## Work item
In the data that follows, each entry is to be restated exactly.
(Beginning of Recorded information)
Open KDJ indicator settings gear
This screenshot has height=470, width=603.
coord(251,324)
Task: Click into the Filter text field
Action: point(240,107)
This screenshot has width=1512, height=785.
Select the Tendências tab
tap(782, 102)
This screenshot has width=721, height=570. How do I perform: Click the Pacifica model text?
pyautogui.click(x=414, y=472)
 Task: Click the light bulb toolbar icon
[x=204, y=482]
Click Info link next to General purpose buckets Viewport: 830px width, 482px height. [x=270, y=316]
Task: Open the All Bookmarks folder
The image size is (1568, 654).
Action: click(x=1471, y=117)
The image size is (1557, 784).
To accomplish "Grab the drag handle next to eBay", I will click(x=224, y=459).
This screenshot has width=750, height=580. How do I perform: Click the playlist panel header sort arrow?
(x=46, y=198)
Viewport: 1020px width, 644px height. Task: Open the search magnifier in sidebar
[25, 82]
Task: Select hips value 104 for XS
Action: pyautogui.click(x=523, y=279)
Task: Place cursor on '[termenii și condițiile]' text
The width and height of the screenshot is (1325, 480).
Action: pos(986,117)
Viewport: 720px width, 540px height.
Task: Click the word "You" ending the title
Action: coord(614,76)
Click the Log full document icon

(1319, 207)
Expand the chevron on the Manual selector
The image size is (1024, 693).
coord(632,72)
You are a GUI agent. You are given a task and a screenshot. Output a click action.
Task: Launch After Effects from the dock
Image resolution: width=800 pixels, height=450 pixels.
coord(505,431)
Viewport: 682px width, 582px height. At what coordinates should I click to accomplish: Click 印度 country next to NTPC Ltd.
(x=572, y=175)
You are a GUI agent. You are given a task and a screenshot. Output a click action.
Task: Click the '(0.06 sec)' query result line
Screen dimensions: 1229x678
(End of Recorded information)
## Output for this task
Open KDJ indicator settings gear
This screenshot has height=470, width=603.
coord(251,324)
Task: Click into the Filter text field
Action: point(240,107)
This screenshot has width=1512, height=785.
Select the Tendências tab
tap(782, 102)
This screenshot has width=721, height=570. How do I perform: Click the Pacifica model text?
pyautogui.click(x=414, y=472)
 Task: Click the light bulb toolbar icon
[x=204, y=482]
Click Info link next to General purpose buckets Viewport: 830px width, 482px height. [x=270, y=316]
Task: Open the All Bookmarks folder
The image size is (1568, 654).
Action: click(x=1471, y=117)
The image size is (1557, 784).
To accomplish "Grab the drag handle next to eBay", I will click(x=224, y=459).
This screenshot has width=750, height=580. How do I perform: Click the playlist panel header sort arrow?
(x=46, y=198)
Viewport: 1020px width, 644px height. Task: Open the search magnifier in sidebar
[25, 82]
Task: Select hips value 104 for XS
Action: pyautogui.click(x=523, y=279)
Task: Place cursor on '[termenii și condițiile]' text
The width and height of the screenshot is (1325, 480).
Action: pos(986,117)
Viewport: 720px width, 540px height.
Task: Click the word "You" ending the title
Action: coord(614,76)
Click the Log full document icon

(1319, 207)
Expand the chevron on the Manual selector
The image size is (1024, 693).
coord(632,72)
You are a GUI agent. You are given a task and a screenshot. Output a click action.
Task: Launch After Effects from the dock
Image resolution: width=800 pixels, height=450 pixels.
coord(505,431)
Viewport: 682px width, 582px height. At what coordinates should I click to accomplish: Click 印度 country next to NTPC Ltd.
(x=572, y=175)
You are a GUI agent. You are given a task and a screenshot. Output a click action.
Task: Click the '(0.06 sec)' query result line
Screen dimensions: 1229x678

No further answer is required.